This ASU is effective for the first reporting period (including interim periods)
beginning after issuance, which is October 1, 2009 for the Corporation. The
adoption of this ASU is not anticipated to have a material impact on the
Corporation’s consolidated financial statements.
Other
Recently Adopted Accounting Guidance
On
January 1, 2009, the Corporation adopted SFAS No. 161, “Disclosures
about Derivative Instruments and Hedging Activities - an amendment of FASB
Statement No. 133” (codified in ASC Topic 815, “Derivatives and Hedging”).

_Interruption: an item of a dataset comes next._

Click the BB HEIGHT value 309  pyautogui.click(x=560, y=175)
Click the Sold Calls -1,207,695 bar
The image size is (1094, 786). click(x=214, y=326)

This guidance requires enhanced disclosures about an entity’s derivative and
hedging activities. The Corporation’s disclosures are included in
Note G.
On
January 1, 2009, the Corporation adopted FSP No. FAS 141(R)-1, “Accounting
for Assets Acquired and Liabilities Assumed in a Business Combination That Arise
from Contingencies” (codified in ASC Topic 805, “Business Combinations” and
ASC Topic 820), related to assets acquired and liabilities assumed in a business
combination that arise from contingencies. This guidance states that assets
acquired and liabilities assumed in a business combination that arise from
contingencies should be recognized at fair value, if the acquisition date fair
value can be reasonably determined. If the acquisition date fair value cannot be
reasonably determined, then the asset or liability should be recognized in
accordance with ASC Topic 450, “Contingencies” (formerly SFAS No. 5,
“Accounting for Contingencies,” and FIN No. 14, “Reasonable Estimation
of the Amount of a Loss - an interpretation of FASB Statement No. 5”). This
guidance also requires new disclosures for the assets and liabilities within the
scope of this guidance. The Corporation will apply this guidance to future
business combinations.
On
June 30, 2009 the Corporation adopted FSP No. FAS 115-2 and
FAS 124-2, “Recognition and Presentation of Other-Than-Temporary
Impairments” (codified in ASC Topic 320, “Investments - Debt and
Equity Securities”). This guidance amends the other-than-temporary impairment
guidance for debt securities to make the guidance more operational and to
improve the presentation and disclosure of other-than-temporary impairments on
debt and equity securities. The adoption of this guidance did not have a
material impact on the Corporation’s consolidated financial
statements.
On
June 30, 2009 the Corporation adopted SFAS No. 165, “Subsequent Events”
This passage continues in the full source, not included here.